--- Description of the task ---
Repeat the listing below in full, keeping each word as given.

Content starts

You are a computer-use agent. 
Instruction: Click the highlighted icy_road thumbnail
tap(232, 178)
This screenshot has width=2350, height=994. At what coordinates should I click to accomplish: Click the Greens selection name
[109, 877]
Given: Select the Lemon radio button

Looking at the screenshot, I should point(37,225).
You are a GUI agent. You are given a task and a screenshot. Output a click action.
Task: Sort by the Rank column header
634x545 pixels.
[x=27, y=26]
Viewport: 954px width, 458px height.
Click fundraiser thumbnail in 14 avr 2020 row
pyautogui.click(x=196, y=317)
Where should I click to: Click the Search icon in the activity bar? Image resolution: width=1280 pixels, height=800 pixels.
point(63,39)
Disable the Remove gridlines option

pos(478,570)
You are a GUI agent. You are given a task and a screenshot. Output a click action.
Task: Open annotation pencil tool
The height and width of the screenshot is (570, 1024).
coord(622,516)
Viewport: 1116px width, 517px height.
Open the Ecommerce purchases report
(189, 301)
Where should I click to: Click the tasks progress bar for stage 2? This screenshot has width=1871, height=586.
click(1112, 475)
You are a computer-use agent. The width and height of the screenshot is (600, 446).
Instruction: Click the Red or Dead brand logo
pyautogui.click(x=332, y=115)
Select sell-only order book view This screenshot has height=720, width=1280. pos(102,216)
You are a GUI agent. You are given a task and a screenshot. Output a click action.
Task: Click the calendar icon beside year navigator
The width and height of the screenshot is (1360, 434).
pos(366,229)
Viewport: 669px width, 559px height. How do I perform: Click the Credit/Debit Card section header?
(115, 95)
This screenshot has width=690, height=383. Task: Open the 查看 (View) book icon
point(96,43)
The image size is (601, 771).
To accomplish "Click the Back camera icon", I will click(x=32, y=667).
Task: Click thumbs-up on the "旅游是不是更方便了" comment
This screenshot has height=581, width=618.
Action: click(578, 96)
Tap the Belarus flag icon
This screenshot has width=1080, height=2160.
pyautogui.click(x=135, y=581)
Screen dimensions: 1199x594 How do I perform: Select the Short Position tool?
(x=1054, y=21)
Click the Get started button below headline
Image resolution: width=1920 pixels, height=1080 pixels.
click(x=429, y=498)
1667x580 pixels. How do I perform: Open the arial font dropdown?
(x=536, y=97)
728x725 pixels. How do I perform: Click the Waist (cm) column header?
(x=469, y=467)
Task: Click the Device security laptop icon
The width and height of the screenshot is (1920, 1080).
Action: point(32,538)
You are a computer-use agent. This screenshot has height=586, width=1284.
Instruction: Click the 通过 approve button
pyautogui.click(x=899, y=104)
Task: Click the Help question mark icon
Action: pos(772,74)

Content ends

--- Answer to the exercise ---
You are a computer-use agent. 
Instruction: Click the highlighted icy_road thumbnail
tap(232, 178)
This screenshot has width=2350, height=994. At what coordinates should I click to accomplish: Click the Greens selection name
[109, 877]
Given: Select the Lemon radio button

Looking at the screenshot, I should point(37,225).
You are a GUI agent. You are given a task and a screenshot. Output a click action.
Task: Sort by the Rank column header
634x545 pixels.
[x=27, y=26]
Viewport: 954px width, 458px height.
Click fundraiser thumbnail in 14 avr 2020 row
pyautogui.click(x=196, y=317)
Where should I click to: Click the Search icon in the activity bar? Image resolution: width=1280 pixels, height=800 pixels.
point(63,39)
Disable the Remove gridlines option

pos(478,570)
You are a GUI agent. You are given a task and a screenshot. Output a click action.
Task: Open annotation pencil tool
The height and width of the screenshot is (570, 1024).
coord(622,516)
Viewport: 1116px width, 517px height.
Open the Ecommerce purchases report
(189, 301)
Where should I click to: Click the tasks progress bar for stage 2? This screenshot has width=1871, height=586.
click(1112, 475)
You are a computer-use agent. The width and height of the screenshot is (600, 446).
Instruction: Click the Red or Dead brand logo
pyautogui.click(x=332, y=115)
Select sell-only order book view This screenshot has height=720, width=1280. pos(102,216)
You are a GUI agent. You are given a task and a screenshot. Output a click action.
Task: Click the calendar icon beside year navigator
The width and height of the screenshot is (1360, 434).
pos(366,229)
Viewport: 669px width, 559px height. How do I perform: Click the Credit/Debit Card section header?
(115, 95)
This screenshot has width=690, height=383. Task: Open the 查看 (View) book icon
point(96,43)
The image size is (601, 771).
To accomplish "Click the Back camera icon", I will click(x=32, y=667).
Task: Click thumbs-up on the "旅游是不是更方便了" comment
This screenshot has height=581, width=618.
Action: click(578, 96)
Tap the Belarus flag icon
This screenshot has width=1080, height=2160.
pyautogui.click(x=135, y=581)
Screen dimensions: 1199x594 How do I perform: Select the Short Position tool?
(x=1054, y=21)
Click the Get started button below headline
Image resolution: width=1920 pixels, height=1080 pixels.
click(x=429, y=498)
1667x580 pixels. How do I perform: Open the arial font dropdown?
(x=536, y=97)
728x725 pixels. How do I perform: Click the Waist (cm) column header?
(x=469, y=467)
Task: Click the Device security laptop icon
The width and height of the screenshot is (1920, 1080).
Action: point(32,538)
You are a computer-use agent. This screenshot has height=586, width=1284.
Instruction: Click the 通过 approve button
pyautogui.click(x=899, y=104)
Task: Click the Help question mark icon
Action: pos(772,74)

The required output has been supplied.